Asked whether he was worried about $21 trillion national debt and annual budget deficits that are projected to rise above $1 trillion, Kudlow was blunt: “No, not at the moment,” he said.

Here are other key quotes from Kudlow’s interview, with some fiscal fact checks. Watch Kudlow’s speech and interview here.

On economic growth and the deficit: “I’ve never been much of a deficit hawk. ... I’m just saying growth is going to solve a good deal of that deficit and the debt burden on the economy. If we get the kind of growth we’re looking for over a period of 10 years or more, that is going to be an enormous help. And I believe the deficit-to-GDP ratios will be coming down — not immediately, I get that. But I think they will over time.”

Fact check: As we’ve pointed out before, the Committee for a Responsible Federal Budget has said that stabilizing debt at its current size as a share of the economy — about 77 percent of GDP — would require annual growth of 4.2 percent, or 5.2 percent under a scenario in which, among other things, the individual tax cuts enacted last year are made permanent and federal spending rises with inflation instead of falling back in line with spending caps.

On the drivers of the deficit: “Mick Mulvaney, our OMB budget director … he has shown, actually, the biggest part of the deficit is not the big entitlements. … It’s actually discretionary spending across the board. Now, that includes things like food stamps and welfare. And the president wants workfare put into all these programs. … But there’s a lot of extraneous stuff in this budget. So we could make a big dent in spending, and I think you’ll see this, without worrying about the big entitlements. Let’s just look at the bread and butter stuff that goes on every day.”

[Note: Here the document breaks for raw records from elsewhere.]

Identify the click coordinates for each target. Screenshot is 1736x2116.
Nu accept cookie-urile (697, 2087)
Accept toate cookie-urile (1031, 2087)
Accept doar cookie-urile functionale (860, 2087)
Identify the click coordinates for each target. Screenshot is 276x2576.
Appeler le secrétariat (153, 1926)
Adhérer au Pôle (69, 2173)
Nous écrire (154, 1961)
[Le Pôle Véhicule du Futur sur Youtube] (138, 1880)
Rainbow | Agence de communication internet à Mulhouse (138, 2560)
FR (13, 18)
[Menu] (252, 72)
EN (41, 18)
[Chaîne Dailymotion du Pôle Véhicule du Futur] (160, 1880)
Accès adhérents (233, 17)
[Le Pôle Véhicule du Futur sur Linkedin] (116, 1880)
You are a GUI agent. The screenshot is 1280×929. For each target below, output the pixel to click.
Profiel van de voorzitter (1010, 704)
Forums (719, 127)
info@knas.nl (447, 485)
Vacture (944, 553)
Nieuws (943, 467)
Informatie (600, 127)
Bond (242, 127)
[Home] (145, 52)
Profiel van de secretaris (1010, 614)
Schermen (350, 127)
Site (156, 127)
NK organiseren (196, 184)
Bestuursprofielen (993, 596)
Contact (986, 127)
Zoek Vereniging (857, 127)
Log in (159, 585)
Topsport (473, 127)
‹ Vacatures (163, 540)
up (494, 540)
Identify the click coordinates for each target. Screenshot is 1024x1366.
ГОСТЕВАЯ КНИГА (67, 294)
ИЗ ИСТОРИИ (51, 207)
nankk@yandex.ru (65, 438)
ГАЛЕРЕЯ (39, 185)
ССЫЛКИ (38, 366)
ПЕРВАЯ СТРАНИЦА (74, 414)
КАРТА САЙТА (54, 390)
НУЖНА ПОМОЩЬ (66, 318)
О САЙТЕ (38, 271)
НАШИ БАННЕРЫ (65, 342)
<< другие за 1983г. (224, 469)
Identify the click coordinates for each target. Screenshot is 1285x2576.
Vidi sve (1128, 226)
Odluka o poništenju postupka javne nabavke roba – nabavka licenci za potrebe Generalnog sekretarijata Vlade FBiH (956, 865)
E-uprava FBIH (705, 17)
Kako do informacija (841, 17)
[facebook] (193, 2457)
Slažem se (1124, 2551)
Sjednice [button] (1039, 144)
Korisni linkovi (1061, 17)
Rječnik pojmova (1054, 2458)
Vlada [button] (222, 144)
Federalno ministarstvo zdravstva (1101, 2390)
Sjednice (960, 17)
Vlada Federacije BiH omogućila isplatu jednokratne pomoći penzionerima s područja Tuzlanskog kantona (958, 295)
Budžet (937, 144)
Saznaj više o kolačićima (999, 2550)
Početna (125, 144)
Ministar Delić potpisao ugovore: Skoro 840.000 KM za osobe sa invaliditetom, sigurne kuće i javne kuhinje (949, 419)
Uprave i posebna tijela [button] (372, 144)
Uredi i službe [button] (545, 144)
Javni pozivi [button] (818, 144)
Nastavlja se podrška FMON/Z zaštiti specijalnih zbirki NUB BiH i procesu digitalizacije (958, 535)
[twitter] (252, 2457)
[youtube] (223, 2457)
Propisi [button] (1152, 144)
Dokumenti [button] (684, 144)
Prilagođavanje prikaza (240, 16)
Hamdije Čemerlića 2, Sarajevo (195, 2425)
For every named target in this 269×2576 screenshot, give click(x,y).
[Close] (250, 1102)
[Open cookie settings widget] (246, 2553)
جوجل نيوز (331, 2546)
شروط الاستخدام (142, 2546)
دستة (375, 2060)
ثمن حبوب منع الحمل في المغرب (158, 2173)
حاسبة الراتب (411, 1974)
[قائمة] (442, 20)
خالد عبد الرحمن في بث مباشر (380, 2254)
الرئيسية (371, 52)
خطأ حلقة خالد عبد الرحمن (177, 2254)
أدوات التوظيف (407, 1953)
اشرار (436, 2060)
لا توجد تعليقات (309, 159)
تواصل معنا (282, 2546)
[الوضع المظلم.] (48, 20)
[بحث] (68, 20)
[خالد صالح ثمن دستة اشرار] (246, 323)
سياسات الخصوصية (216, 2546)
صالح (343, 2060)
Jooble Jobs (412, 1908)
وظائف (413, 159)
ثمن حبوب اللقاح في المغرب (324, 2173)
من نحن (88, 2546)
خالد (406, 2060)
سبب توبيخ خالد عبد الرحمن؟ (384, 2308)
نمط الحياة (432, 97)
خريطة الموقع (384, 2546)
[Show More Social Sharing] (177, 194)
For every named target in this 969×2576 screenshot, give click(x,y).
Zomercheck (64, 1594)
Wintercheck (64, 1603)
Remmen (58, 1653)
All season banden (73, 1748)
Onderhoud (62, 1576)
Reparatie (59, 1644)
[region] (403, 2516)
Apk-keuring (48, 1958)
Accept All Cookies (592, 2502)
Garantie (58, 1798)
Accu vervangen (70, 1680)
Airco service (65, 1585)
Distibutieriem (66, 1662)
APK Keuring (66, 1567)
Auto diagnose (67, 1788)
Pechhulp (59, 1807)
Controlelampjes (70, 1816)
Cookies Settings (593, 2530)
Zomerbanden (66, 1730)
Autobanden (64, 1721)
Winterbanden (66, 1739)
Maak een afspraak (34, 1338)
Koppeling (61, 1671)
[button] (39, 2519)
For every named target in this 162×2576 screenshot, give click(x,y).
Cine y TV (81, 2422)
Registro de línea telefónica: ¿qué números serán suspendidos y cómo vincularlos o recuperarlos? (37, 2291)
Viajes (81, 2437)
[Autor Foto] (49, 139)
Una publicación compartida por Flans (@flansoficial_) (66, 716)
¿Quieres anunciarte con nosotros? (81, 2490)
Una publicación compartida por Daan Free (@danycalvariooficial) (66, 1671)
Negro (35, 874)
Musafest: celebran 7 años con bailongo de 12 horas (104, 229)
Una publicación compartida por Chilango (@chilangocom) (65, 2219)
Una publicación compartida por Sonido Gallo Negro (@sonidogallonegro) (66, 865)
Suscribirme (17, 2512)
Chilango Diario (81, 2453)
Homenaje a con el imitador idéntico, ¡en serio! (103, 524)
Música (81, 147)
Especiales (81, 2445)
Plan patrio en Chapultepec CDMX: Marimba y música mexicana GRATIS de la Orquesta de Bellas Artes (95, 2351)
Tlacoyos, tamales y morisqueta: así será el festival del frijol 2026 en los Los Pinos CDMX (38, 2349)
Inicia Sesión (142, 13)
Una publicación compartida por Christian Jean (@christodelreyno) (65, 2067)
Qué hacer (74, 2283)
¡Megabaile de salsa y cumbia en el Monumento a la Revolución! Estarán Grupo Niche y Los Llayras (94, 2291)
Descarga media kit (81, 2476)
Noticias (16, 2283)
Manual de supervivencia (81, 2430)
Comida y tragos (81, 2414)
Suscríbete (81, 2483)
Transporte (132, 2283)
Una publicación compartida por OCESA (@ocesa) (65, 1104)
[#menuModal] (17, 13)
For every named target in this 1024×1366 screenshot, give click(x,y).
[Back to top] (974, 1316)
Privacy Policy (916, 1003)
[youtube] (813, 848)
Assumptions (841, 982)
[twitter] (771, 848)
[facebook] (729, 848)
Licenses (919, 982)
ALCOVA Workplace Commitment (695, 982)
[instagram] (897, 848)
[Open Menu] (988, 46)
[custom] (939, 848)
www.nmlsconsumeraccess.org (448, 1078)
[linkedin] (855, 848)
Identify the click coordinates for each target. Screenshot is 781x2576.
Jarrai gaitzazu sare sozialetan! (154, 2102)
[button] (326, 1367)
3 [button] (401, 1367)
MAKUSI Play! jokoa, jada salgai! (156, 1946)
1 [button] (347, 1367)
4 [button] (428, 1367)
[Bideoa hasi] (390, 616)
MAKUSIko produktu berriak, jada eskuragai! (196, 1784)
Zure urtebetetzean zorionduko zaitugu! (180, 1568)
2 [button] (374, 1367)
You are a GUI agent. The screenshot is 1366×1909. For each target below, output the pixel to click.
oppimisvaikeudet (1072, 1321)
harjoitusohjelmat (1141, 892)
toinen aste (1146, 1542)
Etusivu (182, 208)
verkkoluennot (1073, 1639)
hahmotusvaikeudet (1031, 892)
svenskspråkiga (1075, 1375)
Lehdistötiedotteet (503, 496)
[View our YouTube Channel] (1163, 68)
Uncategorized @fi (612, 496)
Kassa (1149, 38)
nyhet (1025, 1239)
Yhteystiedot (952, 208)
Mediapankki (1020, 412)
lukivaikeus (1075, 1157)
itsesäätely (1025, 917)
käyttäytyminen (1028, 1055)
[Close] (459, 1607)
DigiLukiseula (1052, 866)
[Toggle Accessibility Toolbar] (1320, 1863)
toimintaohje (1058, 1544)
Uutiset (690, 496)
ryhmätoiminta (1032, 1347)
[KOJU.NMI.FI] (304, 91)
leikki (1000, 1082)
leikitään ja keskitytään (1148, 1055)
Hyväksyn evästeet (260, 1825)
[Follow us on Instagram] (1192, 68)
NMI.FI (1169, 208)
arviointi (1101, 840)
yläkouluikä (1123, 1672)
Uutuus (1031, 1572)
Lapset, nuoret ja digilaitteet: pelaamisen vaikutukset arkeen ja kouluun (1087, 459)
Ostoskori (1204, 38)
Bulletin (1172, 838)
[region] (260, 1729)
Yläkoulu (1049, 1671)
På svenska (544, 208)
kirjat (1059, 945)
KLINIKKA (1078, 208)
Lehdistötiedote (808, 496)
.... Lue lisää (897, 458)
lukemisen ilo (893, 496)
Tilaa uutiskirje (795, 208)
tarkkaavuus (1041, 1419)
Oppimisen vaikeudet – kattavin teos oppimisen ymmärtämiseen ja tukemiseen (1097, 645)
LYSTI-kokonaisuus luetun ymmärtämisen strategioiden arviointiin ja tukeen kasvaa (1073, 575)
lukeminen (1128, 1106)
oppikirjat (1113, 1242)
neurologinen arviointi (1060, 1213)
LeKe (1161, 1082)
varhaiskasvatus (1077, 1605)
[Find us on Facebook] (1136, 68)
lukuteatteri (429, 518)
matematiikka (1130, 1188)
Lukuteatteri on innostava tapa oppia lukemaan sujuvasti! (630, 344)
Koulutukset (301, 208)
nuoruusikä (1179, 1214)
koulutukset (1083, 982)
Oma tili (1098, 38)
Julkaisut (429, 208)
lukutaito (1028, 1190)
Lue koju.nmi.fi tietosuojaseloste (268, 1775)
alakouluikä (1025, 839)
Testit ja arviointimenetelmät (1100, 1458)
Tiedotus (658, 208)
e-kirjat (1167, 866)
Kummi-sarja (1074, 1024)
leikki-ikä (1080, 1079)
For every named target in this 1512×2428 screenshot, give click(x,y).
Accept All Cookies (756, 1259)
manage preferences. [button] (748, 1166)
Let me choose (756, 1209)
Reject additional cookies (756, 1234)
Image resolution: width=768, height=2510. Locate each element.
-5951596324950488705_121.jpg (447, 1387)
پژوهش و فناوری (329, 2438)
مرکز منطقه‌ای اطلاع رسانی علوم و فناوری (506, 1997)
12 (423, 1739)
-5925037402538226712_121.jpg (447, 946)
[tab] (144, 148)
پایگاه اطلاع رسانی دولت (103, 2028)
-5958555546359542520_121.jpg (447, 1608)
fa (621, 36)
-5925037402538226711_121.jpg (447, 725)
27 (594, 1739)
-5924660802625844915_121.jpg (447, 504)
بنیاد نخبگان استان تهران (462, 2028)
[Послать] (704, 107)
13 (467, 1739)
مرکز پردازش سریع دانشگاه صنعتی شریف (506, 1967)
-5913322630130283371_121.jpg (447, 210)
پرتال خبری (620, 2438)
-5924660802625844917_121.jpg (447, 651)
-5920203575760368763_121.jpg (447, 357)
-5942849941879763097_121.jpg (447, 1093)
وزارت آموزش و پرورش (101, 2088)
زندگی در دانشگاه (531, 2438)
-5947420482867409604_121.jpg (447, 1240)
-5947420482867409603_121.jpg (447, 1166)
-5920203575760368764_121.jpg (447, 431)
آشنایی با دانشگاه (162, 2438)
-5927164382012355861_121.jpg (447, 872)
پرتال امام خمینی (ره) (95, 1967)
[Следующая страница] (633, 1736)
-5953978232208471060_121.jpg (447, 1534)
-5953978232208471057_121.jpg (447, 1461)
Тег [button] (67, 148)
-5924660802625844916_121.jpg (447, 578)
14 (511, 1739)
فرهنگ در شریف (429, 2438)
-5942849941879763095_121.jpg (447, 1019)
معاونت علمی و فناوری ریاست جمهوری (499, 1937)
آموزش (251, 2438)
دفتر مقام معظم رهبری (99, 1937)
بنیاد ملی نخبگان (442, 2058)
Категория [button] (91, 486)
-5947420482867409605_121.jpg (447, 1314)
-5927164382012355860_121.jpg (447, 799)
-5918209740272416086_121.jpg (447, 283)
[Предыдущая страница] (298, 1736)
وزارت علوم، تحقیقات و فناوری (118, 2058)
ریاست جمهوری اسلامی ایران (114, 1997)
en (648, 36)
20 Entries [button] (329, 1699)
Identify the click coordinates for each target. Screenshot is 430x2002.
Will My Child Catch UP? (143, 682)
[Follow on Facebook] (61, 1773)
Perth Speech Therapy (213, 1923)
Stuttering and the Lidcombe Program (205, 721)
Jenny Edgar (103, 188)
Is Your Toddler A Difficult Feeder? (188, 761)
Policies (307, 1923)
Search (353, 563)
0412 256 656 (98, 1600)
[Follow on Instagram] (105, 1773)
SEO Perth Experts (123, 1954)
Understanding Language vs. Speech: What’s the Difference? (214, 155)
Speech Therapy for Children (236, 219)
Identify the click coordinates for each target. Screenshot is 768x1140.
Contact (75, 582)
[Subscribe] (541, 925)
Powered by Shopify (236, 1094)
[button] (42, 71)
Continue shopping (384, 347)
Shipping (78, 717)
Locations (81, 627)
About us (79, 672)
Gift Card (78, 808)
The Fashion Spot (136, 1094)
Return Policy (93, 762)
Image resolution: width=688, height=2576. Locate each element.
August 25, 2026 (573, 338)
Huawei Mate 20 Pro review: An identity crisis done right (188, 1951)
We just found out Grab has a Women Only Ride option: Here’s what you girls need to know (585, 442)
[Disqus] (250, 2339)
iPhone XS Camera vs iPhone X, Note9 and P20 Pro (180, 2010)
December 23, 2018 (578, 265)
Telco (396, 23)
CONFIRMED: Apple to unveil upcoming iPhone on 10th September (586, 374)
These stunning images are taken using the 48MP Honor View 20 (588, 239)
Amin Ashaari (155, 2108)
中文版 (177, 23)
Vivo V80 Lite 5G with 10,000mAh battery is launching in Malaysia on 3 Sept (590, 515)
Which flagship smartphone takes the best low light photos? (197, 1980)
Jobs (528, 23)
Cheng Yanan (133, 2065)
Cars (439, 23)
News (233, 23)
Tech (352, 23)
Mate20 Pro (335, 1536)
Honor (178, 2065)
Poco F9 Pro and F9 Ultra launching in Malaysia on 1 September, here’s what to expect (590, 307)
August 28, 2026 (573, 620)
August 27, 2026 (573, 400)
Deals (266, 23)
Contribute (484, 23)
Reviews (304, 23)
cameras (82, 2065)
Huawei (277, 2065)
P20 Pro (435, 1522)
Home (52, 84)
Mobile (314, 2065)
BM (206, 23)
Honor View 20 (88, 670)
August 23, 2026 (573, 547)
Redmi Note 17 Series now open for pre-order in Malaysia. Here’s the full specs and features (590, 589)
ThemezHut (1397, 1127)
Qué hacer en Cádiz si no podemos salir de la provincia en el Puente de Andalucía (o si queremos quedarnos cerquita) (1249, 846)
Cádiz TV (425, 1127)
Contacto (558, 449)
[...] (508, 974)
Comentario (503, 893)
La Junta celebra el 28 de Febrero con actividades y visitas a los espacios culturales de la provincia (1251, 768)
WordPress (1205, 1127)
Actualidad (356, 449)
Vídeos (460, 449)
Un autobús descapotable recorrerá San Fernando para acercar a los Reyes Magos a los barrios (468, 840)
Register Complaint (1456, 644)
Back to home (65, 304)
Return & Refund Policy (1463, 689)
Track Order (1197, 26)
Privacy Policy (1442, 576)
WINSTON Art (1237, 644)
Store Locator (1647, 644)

Fact check: The Congressional Budget Office suggests otherwise. In its long-term budget outlook published in June, it said that, “Over the next decade, mandatory spending (which includes spending on Social Security and the major health care programs, along with many smaller programs) is generally projected to increase as a share of the economy, and discretionary spending is generally projected to decrease.”

And Zach Moller, a policy analyst at the Committee for a Responsible Federal Budget, tweeted out this chart:

On the need for spending cuts: “The other factor [in reducing the deficit] is there must be greater spending limitation. There’s no question about that. Grow the economy, trim spending, go for a more modest government. We’ve done it on the regulatory front. I think you’ll see a tougher line on the spending front.”

On his recent comments that the administration might look at entitlement reform next year: “I was saying we are going to continue to reform and erase the vestiges of Obamacare, with which we disagree enormously. … I was talking about Obamacare. To be very clear, we have no plans to deal with the big entitlements right now. We have enough on our plate with Obamacare.”

On the Federal Reserve: “The Fed is independent. They’re going to do what they’re going to do. … The president has his opinions and he gives them, which is great, but he’s said he’s not forcing them, pushing them or trying to apply any pressure. He’s just giving them his views.”